The Oklahoma City bombing in 1995 was the first time I was old enough to feel fear as an American in a relatively secure time. Columbine truly affected me, as it did the nation. I had just come out of high school and I felt an empathetic connection with those students. I wonder however, how an eighteen year old today would react if something similar were to occur. Would there be the same emotional response after ten years of regular, annual tragedy? Becoming more desensitized to tragic events is inevitable as one grows older, but after 9/11, the world just looked, and felt, different to all of us regardless of age or situation. How many of us actively remember that 265 people were killed when an American Airlines jet crashed in Queens, New York almost one month after the 9/11 attacks? How often do we recall the anthrax scare of 2001? The unprecedented wildfires that ravaged Southern California in 2009 would hardly have room on a timeline and the connected global environmental crisis that is climate change seems too daunting of a task to tackle when compared with the immediate global financial crisis that still has people reeling. How many of us can recall when the capture or death of a U.S. soldier was nearly unheard of? Now, if a helicopter filled with troops goes down in Afghanistan it often gets pushed to page eight.
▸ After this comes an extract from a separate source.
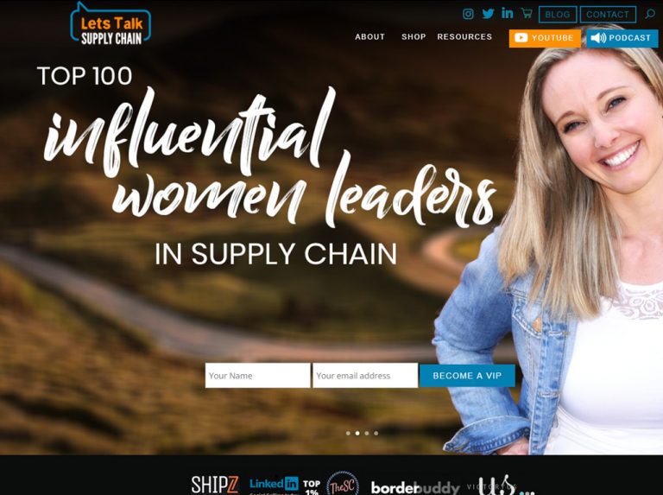Focus the Your Name field
This screenshot has height=495, width=663.
(257, 375)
In the last decade we have seen something coincidently accompany these tragedies: a massive media boom. Twenty-four-hour-a-day cable news, the full-fledged explosion of the Internet highlighted by Twitter and Facebook. And the constant use of cell phones, as if they were never not in our lives, has made our world wildly smaller. This shrinkage, this knowledge of all that happens, whether it be a local fire or a tsunami warning for every country in the Pacific, has magnified the last ten years of hardship. With all the tragedies that have occurred and the instantaneous and overwhelming coverage of these events, where does this leave us? Reeling in the dark, or tougher and more sustainable? The tragedies of today are more like car accidents that we rubberneck on the virtual super highway compared to the very personal impact of World War II when people like my grandparents would read the daily paper for the list of local men who were killed overseas. So many people were directly affected by that war that it created an actual "baby boom". There were over 73 million military and civilian deaths between 1937 and 1945 alone, so there is a valid argument that today's tough times need to be put into perspective. Having said that, it could also be argued that with the absence of today's unprecedented technology, the world back then was sparred much of the sounds and imagery that we can't seem to avoid now.

Personally, and I may be biased by youth, I like our chances. I imagine that my generation will look back at this time with a greater appreciation for life, and our world and the suffrage in it. My generation has an opportunity to adopt an image and action of worldly discern and compassion. And not just through "occupation" (which I support) but also in our everyday lives. None of us can claim ignorance or apathy following these last ten years. We are at a crossroads. We can be the vapid, self-consumed generation with our tweets and posts about nothing but our own microcosms or we can take advantage of this time and learn from the precedent set by the "greatest generation." Like them, we should come out of this decade of change and tragedy by emerging as the generation that united the world through the advantages we have in our technology, experience and perspective.